* **Instructions to follow**
Carry on the travel piece about Rome from its last sentence, keeping its voice and style.

* **Text passage**
Written by Bill Ward / Star Tribune

ROME—Stand within the Colosseum’s massive bowl, and you can practically hear the roar of the ancient crowd. But to capture the sounds of today’s Rome, it’s best to get away from the flurry of tourists and settle into a quaint trattoria like Da Tonino, where everyone within its rustic walls chatters away in Italian.

No sign outside announces the restaurant; my wife and I dined there courtesy of a local’s tip. And that cloaked quality was precisely its appeal.

Hidden gems—ignored by the guidebooks, well off the tourist path—await in nearly every nook of this wondrous city. Of course, visitors should crane their necks at the Vatican, sip espresso at an open-air bar in Piazza Navona and climb the Spanish Steps.

But in a place with a history so long and rich that it is dubbed “the Eternal City,” only one approach seems plausible: Peel away the layers, savoring each one, to get a deeper sense of the place.

In our journey to do just that, we hoofed everywhere, from an underappreciated villa with some of the world’s foremost fountains to a neighborhood bakery with marzipan confections—and places beyond.

Our feet are still recuperating, but our souls are soaked with indelible memories.

 

Cul de sac

Cork dorks should head posthaste to Cul de Sac (Piazza di Pasquino 73; www.enotecaculdesac.com), to sample scores of wines they can’t get elsewhere (start with a glass of the cesanese, although it’s impossible to order poorly here). But this locals-laden enoteca has way more to offer: a locavore menu with eight kinds of pâté, sundry salumi and cheese and homemade pasta, friendly service (a waiter actually asked an indecisive customer how much she wanted to spend on wine) and a fabulous vibe inside and out.

 

Tucked into a prototypically quaint but preternaturally quiet piazza a block west of the Piazza Navona, Cul de Sac’s outdoor tables are filled by 7 pm, which is still happy hour for Romans. The booths inside rest under shelves of bottles reaching to the 12-foot-high ceiling, with the nets in between to keep any errant bottles from conking customers on the head.

 

Jewish ghetto

At a couple of entrances to the Jewish Ghetto, you must pass through turnstiles (no coins needed) that we dubbed “pedestrian roundabouts.” Sadly, the Jews who were forced to live in this flood plain near the Tiber River in the 16th century (after two millenniums of being a free community), had to come in and out through locked gates in massive walls.

[Data entries]
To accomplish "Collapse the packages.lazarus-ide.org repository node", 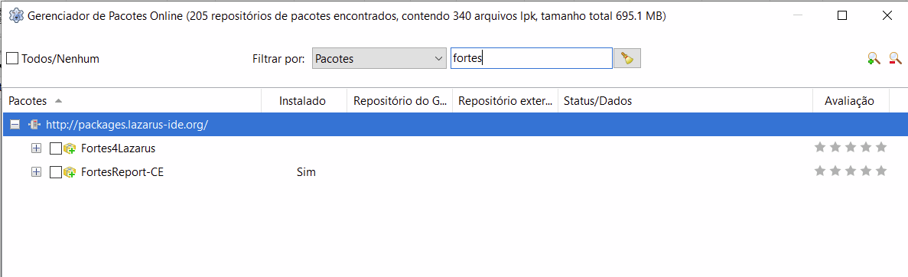I will coord(15,125).
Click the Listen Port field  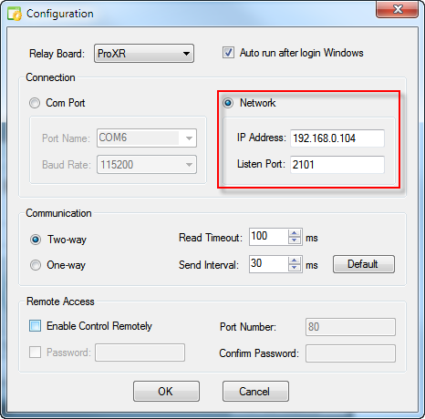tap(337, 165)
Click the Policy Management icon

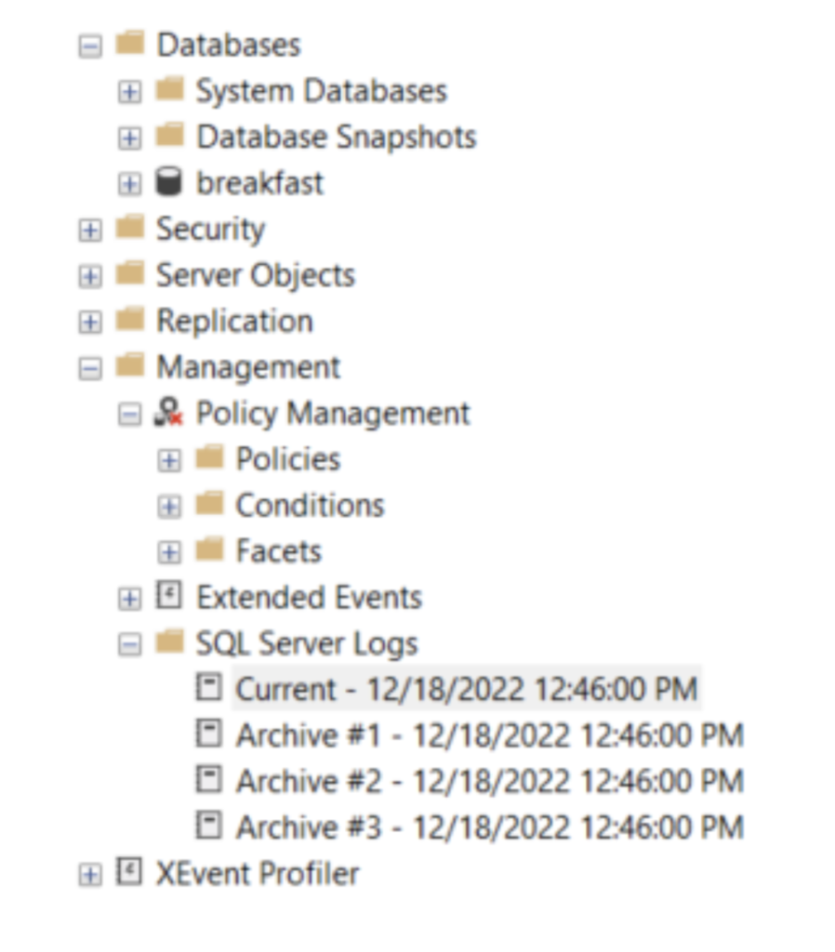[168, 414]
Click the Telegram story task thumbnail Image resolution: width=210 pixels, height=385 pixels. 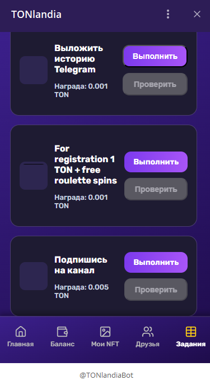click(34, 70)

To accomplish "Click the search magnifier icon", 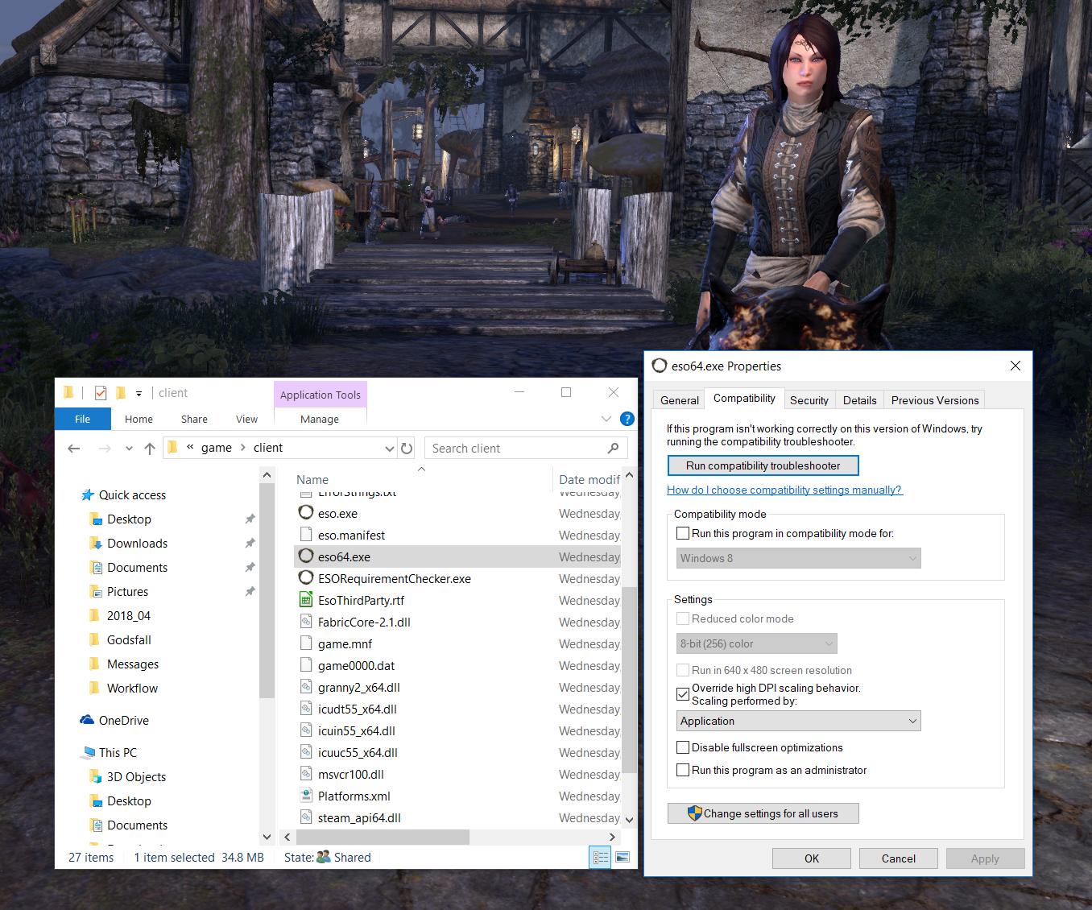I will point(613,449).
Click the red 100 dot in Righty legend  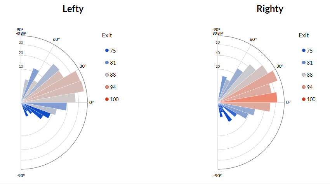(304, 99)
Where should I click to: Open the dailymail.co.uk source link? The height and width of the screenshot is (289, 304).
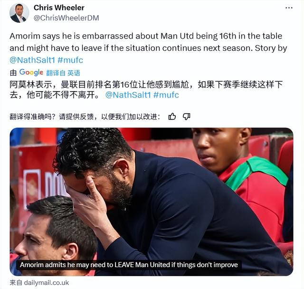[47, 283]
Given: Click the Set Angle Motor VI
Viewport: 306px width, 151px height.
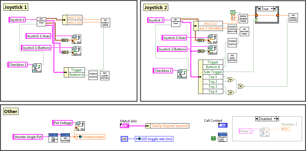Looking at the screenshot, I should point(293,18).
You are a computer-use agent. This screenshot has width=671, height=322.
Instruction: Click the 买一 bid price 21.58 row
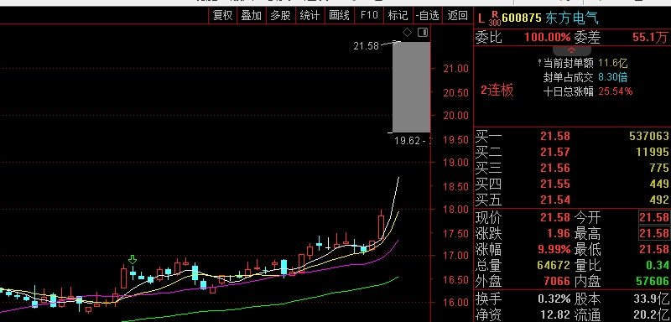(x=572, y=137)
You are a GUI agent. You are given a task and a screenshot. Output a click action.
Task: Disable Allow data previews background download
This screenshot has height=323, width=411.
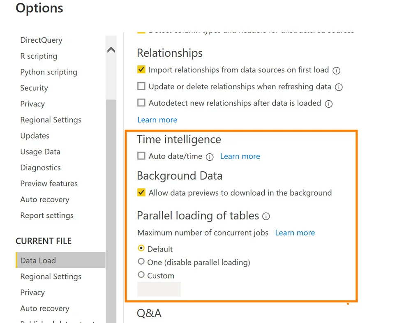point(141,192)
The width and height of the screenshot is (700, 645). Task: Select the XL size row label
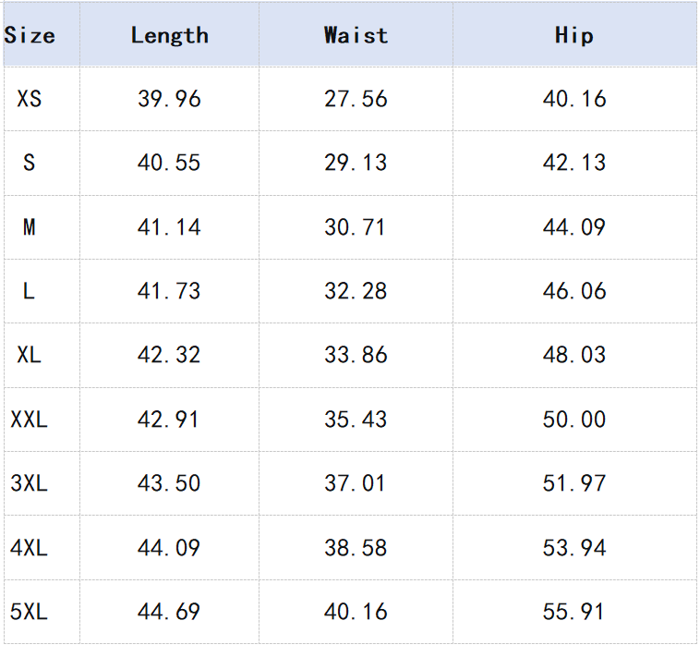click(x=30, y=355)
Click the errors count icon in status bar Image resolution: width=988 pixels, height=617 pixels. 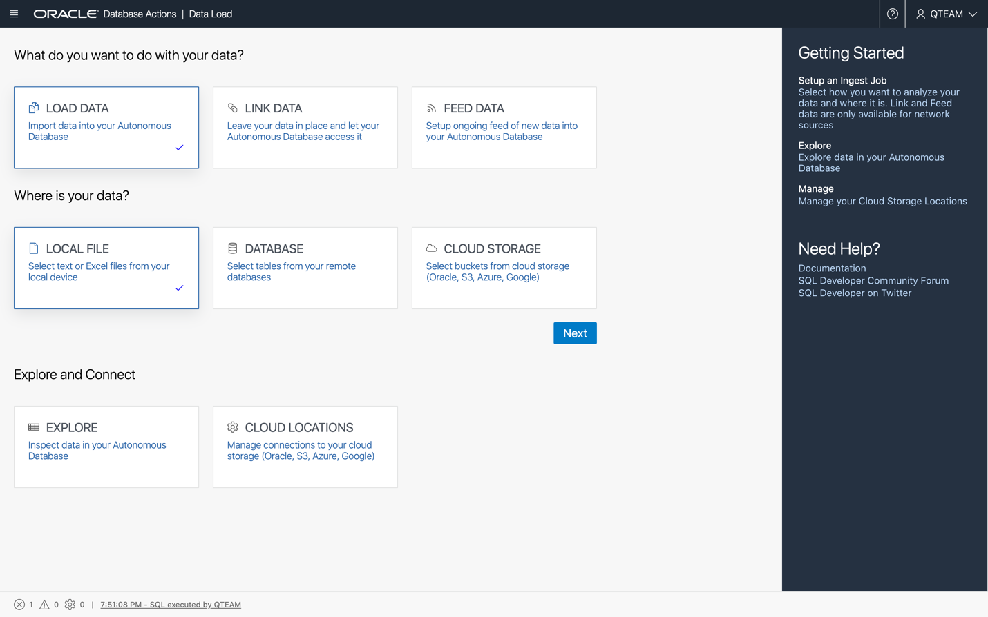pyautogui.click(x=19, y=605)
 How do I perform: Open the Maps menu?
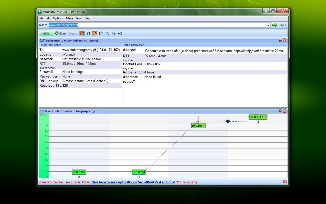[x=70, y=18]
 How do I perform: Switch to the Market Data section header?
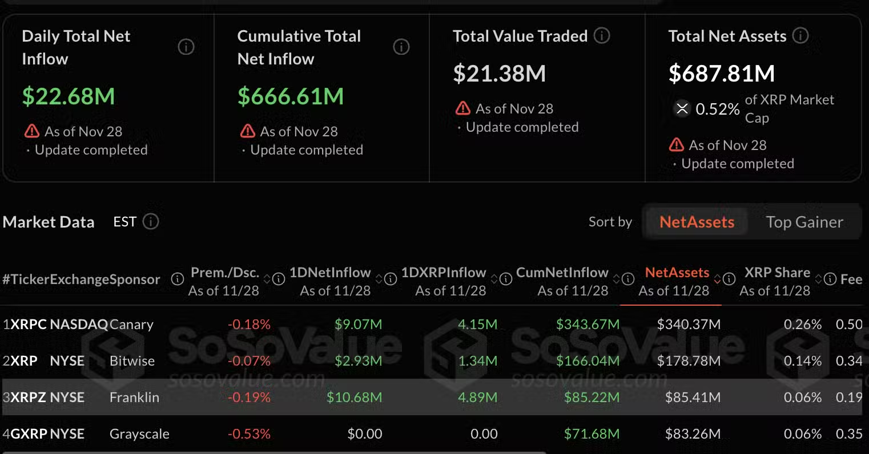[49, 222]
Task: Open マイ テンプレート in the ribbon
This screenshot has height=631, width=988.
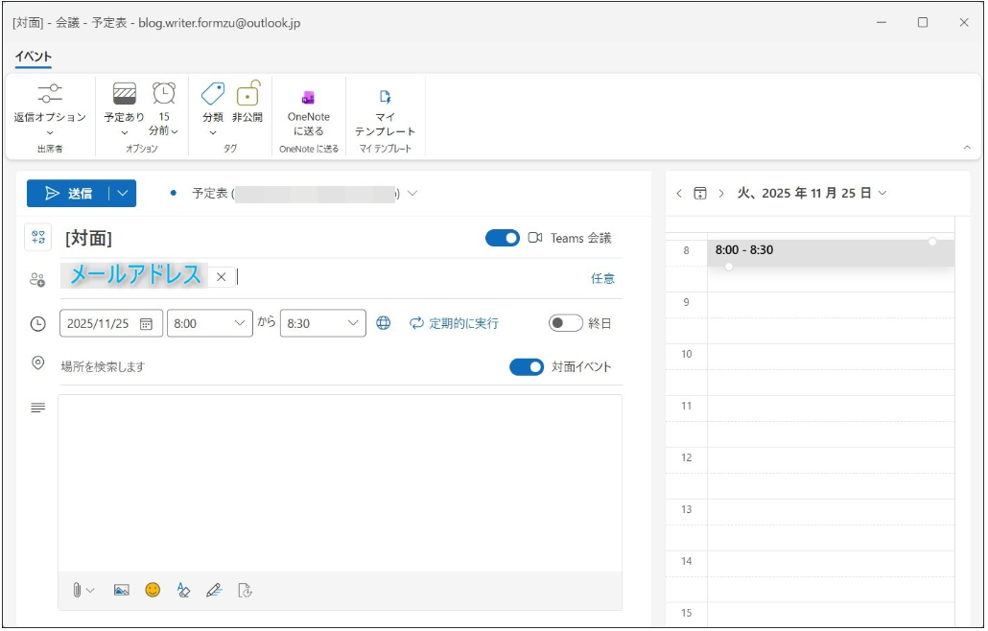Action: 385,97
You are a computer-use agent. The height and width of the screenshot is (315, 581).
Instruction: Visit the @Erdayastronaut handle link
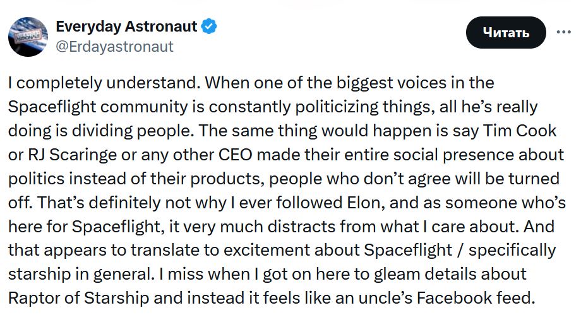point(114,47)
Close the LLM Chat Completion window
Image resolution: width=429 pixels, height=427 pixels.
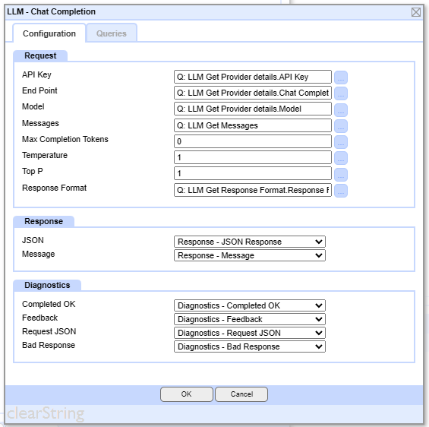tap(416, 12)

* **Your response**
The walls came down in the late 19th century, and a stately, imposing synagogue (Lungotevere Dè Cenci) went up on the neighborhood’s edge. The old ghetto now has a few Jewish merchants and restaurants serving Roman Jewish specialties. Don’t miss the fried artichokes at Giggetto (Vie del Portico d’Ottavia 21; www.giggettoalportico.it), and walk off your meal on tree-lined riverside Longotevere de Cenci.

Villa d’este

Villa d’Este’s array of eye-popping frescoes are almost worth the 20-mile trek from Rome to Tivoli by themselves. The grandiose fountains in the “back yard” more than cinch the deal.

Installed by one Cardinal Ippolito II d’Este, the son of Lucrezia Borgia, these 25 acres of waterworks (Piazza Trento, Tivoli; www.villadestetivoli.info) use ancient Roman hydraulic-engineering principles and range from the simple to the massive, from an endless row of smaller jet streams to a multifaceted “nymphaeum.” These spigots aside, the gardens include lovely landscaping and some gravity-defying trees. Similar landscapes are depicted inside, spread through a suite of art-filled rooms that, were they housed in Rome, would be anything but “hidden.”

 

Dagnino

Taking a hungry kid to Pasticceria Dagnino (Via V. Emanuele Orlando 75; www.pasticceriadagnino.com) would easily make the short list of Worst Ideas Ever. Popping in as an even slightly ravenous adult isn’t such a grand notion, either.

The almost unending assortment of mouthwatering sweets at this Sicilian-style bakery includes ice cream and cake, cookies and cannoli. But what marks it as Sicilian is a boundless batch of that island’s cassata cakes and marzipan crafted into brightly colored, exquisitely detailed fruits. Drool alert! You can skip all that eye candy by sitting and ordering at a table in the tony gallery near the Termini station, but why would you? Bonus points for the best cappuccino by far we had during our two weeks in Italy.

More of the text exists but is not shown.